ABOUT THIS EXERCISE
Go through the lines below, tally those that include the word "label", and give only the tally.

Records from a dataset
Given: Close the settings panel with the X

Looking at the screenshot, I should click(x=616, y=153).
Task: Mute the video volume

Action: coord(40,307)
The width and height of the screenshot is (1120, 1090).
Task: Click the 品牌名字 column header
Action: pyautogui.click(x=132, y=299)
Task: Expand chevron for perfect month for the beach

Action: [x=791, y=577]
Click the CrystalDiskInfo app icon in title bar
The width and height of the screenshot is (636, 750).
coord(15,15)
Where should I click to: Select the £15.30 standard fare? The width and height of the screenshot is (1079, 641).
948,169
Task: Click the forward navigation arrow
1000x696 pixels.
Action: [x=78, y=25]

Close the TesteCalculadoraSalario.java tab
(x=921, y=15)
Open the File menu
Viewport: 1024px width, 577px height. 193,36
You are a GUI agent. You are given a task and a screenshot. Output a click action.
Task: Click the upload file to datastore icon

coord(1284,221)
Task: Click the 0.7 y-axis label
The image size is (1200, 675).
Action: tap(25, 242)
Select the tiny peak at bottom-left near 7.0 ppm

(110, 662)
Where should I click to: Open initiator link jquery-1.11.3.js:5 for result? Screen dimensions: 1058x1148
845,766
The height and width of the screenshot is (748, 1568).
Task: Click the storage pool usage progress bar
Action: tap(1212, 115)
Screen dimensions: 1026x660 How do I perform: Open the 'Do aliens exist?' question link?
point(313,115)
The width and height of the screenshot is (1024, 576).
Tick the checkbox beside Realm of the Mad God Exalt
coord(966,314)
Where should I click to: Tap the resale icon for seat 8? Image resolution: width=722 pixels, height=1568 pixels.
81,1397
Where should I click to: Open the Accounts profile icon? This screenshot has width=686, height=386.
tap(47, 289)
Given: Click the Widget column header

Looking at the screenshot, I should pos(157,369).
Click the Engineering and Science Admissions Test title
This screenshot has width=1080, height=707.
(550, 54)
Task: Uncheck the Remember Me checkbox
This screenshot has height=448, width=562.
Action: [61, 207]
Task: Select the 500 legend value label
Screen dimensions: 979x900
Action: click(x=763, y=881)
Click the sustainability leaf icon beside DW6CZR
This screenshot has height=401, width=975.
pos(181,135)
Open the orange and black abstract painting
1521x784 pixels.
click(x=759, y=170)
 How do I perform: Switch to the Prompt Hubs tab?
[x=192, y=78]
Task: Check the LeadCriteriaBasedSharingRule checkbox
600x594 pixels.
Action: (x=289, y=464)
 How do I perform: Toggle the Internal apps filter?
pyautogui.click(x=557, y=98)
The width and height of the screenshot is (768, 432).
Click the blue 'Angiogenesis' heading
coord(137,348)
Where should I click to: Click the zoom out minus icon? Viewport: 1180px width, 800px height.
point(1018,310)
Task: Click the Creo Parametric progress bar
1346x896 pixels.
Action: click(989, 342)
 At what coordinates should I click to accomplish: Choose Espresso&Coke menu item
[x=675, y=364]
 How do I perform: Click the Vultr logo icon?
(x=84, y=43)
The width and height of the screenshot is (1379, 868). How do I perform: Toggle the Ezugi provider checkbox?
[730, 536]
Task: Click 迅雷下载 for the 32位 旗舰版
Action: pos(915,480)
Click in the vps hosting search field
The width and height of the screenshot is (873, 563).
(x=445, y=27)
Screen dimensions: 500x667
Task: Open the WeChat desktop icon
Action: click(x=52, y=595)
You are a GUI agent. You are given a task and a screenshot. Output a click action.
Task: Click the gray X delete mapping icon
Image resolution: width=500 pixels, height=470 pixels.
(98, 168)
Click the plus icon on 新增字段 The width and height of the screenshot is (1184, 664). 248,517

FINISHED TASK
2